Schriftliche Aufgabe 1
Beantworte anhand des Texts über rassismuskritische Sprache:
(a) Welcher weitere Lösungsansatz wird dort genannt?
(b) Wie lautet der Titel des Buchs von Grada Kilomba-Ferreira?
(c) Als was wird die Konfrontation mit dem N-Wort laut Text erlebt?
Schriftliche Aufgabe 2
Gib aus dem Text über rassismuskritische Sprache den Abschnitt wortgetreu wieder, der mit den Worten „Das Ziel des“ beginnt und mit „des Texts nicht.“ endet.
Schriftliche Aufgabe 3
Schreibe den Text über rassismuskritische Sprache im Anschluss an seinen letzten Satz weiter.

Vorgegebener Text
--------

Das Ziel des Modells ist es, verletzende und potenziell verletzende Wörter und Aussagen nicht nur in eine politisch korrekte Sprache zu übersetzen, sondern auch die Wirkmächtigkeit der Aussagen und Wörter zu analysieren und reflektieren (vgl. Kißling 2022).
Bestandteil von analysierten Texten könnte so zum Beispiel das N-Wort sein. Von der Verwendung möchten wir uns ausdrücklich distanzieren. Dennoch erscheint es uns unter bestimmten Umständen – insbesondere zur Aufklärung von Menschen, die sich mit der Thematik der rassismuskritischen Sprache noch nicht vertiefter beschäftigt haben – opportun, diesen Begriff zur Veranschaulichung abzudrucken oder zu benennen. Um Missverständnisse zu vermeiden, kann es jedoch hilfreich sein, zu erläutern, warum ein Begriff im Rahmen eines Zitats reproduziert wird und im Rest des Texts nicht.
Ein weiterer Lösungsansatz ist der Einsatz von Triggerwarnungen. Diese können helfen, Lesenden eine Entscheidung zu geben, ob sie in die unter Umständen emotional traumatisierende Auseinandersetzung mit sprachhistorisch gewaltvollen Wörtern einsteigen möchten.
In ihrem Buch „Plantation Memories. Episodes of Everyday Racism” schreibt Grada Kilomba-Ferreira im Rahmen einer qualitativen Analyse unter anderem über die psychischen Auswirkungen der Begegnung mit rassistisch flektierter Sprache für von Rassismus betroffenen Menschen. Die Nutzung des N-Worts kann bei diesen Menschen dazu führen, dass Traumata ausgelöst werden. Dabei wird die Konfrontation mit dem N-Wort als Schockreaktion erlebt (vgl. Kilomba-Ferreira 2010: Seite 95f). In diesem Moment wird die persönliche Anbindung der betroffenen Person zur Mehrheitsgesellschaft (der weißen Gesellschaft) abgebrochen und die kolonialhistorische Trennung der Menschen plötzlich erlebbar. Für die Person wird die Zeitlosigkeit dieser rassistischen Trennung der Menschen und die persönliche und gesellschaftliche Degradierung in dem Moment Realität und Gegenwart. Es ist in dem Moment nicht mehr nur ein historisch aufgeladenes Wort (Kilomba 2010: Seite 133).

--------

Angezeigte Datensätze

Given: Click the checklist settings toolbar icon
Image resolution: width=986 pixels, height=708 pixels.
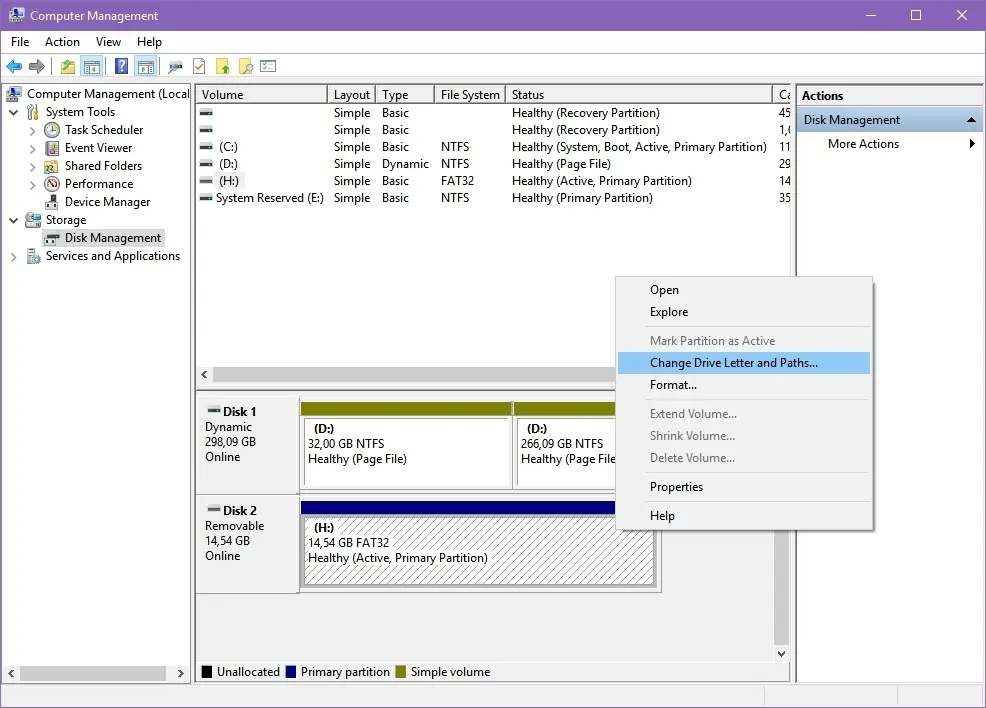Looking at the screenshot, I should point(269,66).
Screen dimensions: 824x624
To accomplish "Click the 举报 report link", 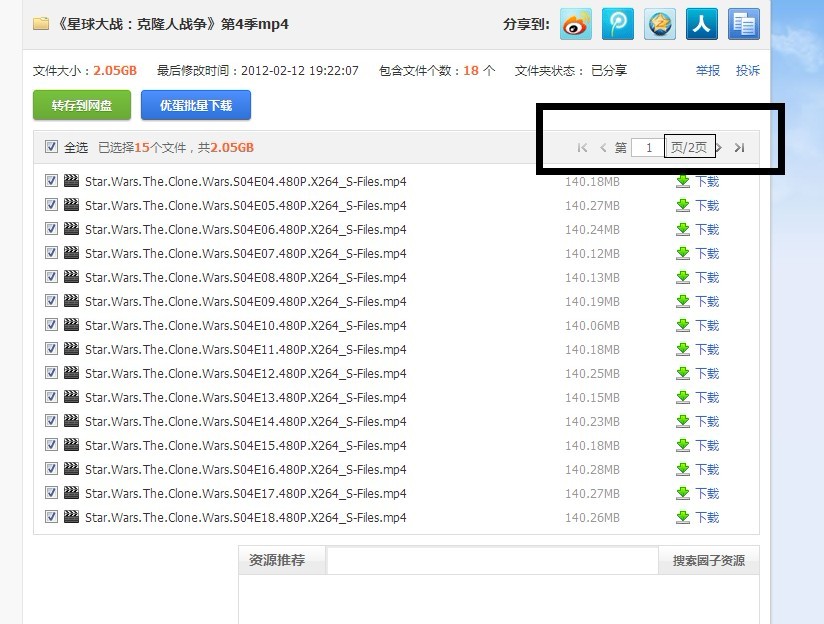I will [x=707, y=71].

--------

Schriftliche Antwort 1
(a) Der Einsatz von Triggerwarnungen.
(b) „Plantation Memories. Episodes of Everyday Racism“.
(c) Als Schockreaktion.

Schriftliche Antwort 2
Das Ziel des Modells ist es, verletzende und potenziell verletzende Wörter und Aussagen nicht nur in eine politisch korrekte Sprache zu übersetzen, sondern auch die Wirkmächtigkeit der Aussagen und Wörter zu analysieren und reflektieren (vgl. Kißling 2022).
Bestandteil von analysierten Texten könnte so zum Beispiel das N-Wort sein. Von der Verwendung möchten wir uns ausdrücklich distanzieren. Dennoch erscheint es uns unter bestimmten Umständen – insbesondere zur Aufklärung von Menschen, die sich mit der Thematik der rassismuskritischen Sprache noch nicht vertiefter beschäftigt haben – opportun, diesen Begriff zur Veranschaulichung abzudrucken oder zu benennen. Um Missverständnisse zu vermeiden, kann es jedoch hilfreich sein, zu erläutern, warum ein Begriff im Rahmen eines Zitats reproduziert wird und im Rest des Texts nicht.

Schriftliche Antwort 3
Die Konfrontation mit traumatischen Spracherfahrungen beeinträchtigt das gesamte psychische System eines Menschen und kann Albträume, Flashbacks oder körperliche Schmerzen verursachen. Eindrücklich ist dies in der Studie „Quiet as it’s kept. Shame, Trauma, and Race in the Novels of Toni Morrison – J. Brooks Bouson, Fanon, Trauma and Cinema” von E. Ann Kaplan belegt (vgl. Kilomba 2010: Seite 133 f.).
Auch die Autorin Amma Yeboah wies anhand von Studien einen indirekten Zusammenhang zwischen dem Leben von Menschen mit Migrationshintergrund und einer schlechteren psychischen Gesundheit nach (vgl. Yeboah 2017).
Solche sprachlichen Verletzungen werden Mikroaggressionen genannt und gehören zu den alltäglichen Erfahrungen für von Rassismus betroffene Personen. Die bereits genannten Studien zeigen auf, dass das Erleben von Mikroaggressionen auch im Rahmen von Literatur stattfindet.
Auch die Wahl des Mediums zur Vermittlung der Inhalte spielt eine nicht zu vernachlässigende Rolle. Kann mit der Wahl des Mediums ein diversitätssensibler Lernraum geschaffen werden? Gibt es eine Möglichkeit zur Reflexion oder zum Austausch? Kann ein Dialog zu diesem belastenden Thema fortgeführt werden? Wer ist die Zielgruppe (Alter, regionale Herkunft, eigene Betroffenheiten von Diskriminierungen)? All diese Fragen sind sinnvollerweise zu durchdenken, wenn es um die Veröffentlichung von Materialien zu diesem Thema geht. Im Rahmen von schriftlichen Artikeln setzen wir Impulse, aber lassen die Lesenden mit der Reflexion und der emotionalen Auseinandersetzung alleine. Wir können nicht gemeinsam reflektieren oder in den direkten Austausch treten. Wir wissen nicht, was sich Lesende aus dem Artikel behalten und ob wir unsere ursprüngliche Zielsetzung verfehlen oder erreichen. Wir thematisieren ein hochsensibles Thema, schaffen aber keinen Dialog.
Wir sind ein großer Verband mit mehreren zehntausend Mitgliedern: viele unterschiedliche Menschen mit unterschiedlichem Alter, regionalen Unterschieden und betroffen von unterschiedlichsten Diskriminierungskategorien. Es ist schwierig, einzuschätzen, wie der Wissensstand zu einzelnen Themen bereits ist.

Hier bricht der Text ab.